TASK REQUIREMENTS:
Nothing but the lines from the one containing "Task: Click the Average" through the one containing "Click the Asset", both included, should be given again, each exactly as written below.

(Stored data entries)

● ● ● ● ● ● ●

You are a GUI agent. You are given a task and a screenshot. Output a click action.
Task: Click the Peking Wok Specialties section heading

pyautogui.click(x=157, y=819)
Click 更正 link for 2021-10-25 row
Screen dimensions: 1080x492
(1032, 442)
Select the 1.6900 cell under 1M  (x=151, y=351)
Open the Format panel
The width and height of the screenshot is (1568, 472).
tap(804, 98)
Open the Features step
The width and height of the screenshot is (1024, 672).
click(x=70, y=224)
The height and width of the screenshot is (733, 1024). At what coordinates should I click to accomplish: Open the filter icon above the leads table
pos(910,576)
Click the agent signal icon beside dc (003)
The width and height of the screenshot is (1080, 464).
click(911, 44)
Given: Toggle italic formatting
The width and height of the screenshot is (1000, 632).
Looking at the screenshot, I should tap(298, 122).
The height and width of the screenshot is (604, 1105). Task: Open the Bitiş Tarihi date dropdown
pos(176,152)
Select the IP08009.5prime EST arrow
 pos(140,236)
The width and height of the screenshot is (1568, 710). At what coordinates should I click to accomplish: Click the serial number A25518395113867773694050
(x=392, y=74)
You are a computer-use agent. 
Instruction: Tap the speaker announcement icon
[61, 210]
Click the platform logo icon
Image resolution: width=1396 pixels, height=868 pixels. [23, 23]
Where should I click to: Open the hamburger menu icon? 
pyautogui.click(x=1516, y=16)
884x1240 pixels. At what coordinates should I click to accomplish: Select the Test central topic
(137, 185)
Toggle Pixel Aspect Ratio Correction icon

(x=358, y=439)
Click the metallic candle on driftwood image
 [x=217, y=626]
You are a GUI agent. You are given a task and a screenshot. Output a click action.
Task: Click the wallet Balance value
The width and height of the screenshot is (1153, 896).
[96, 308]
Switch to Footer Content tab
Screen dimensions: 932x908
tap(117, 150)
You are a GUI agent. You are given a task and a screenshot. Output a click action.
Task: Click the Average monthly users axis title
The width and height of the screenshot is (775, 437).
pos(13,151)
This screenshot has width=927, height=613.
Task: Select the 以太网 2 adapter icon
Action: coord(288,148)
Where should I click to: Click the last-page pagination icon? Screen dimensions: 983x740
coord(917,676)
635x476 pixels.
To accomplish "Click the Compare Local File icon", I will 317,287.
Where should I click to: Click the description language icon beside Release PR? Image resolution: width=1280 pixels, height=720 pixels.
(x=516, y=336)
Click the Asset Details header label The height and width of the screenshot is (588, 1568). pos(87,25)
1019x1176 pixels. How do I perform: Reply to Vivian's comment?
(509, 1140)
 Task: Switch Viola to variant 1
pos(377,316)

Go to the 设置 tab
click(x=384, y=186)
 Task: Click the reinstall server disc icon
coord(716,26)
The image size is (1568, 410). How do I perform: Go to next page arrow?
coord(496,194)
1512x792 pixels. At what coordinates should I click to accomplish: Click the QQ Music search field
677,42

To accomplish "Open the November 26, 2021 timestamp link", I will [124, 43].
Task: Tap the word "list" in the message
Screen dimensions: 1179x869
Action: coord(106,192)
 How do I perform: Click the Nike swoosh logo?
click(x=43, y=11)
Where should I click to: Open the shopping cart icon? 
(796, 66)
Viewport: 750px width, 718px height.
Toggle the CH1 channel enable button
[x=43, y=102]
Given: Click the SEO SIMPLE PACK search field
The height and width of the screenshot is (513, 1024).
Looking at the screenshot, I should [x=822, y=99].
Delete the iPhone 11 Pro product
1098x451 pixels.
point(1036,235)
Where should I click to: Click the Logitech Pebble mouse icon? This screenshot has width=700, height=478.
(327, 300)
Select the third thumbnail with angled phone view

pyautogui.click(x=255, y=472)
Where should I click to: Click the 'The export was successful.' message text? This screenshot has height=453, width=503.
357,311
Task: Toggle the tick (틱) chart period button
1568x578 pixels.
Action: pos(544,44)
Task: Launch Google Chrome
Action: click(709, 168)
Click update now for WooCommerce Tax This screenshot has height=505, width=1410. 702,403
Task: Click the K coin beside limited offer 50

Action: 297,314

● ● ● ● ● ● ●

RESPONSE TO THIS TASK:
Task: Click the Average monthly users axis title
The width and height of the screenshot is (775, 437).
pos(13,151)
This screenshot has width=927, height=613.
Task: Select the 以太网 2 adapter icon
Action: coord(288,148)
Where should I click to: Click the last-page pagination icon? Screen dimensions: 983x740
coord(917,676)
635x476 pixels.
To accomplish "Click the Compare Local File icon", I will 317,287.
Where should I click to: Click the description language icon beside Release PR? Image resolution: width=1280 pixels, height=720 pixels.
(x=516, y=336)
Click the Asset Details header label The height and width of the screenshot is (588, 1568). pos(87,25)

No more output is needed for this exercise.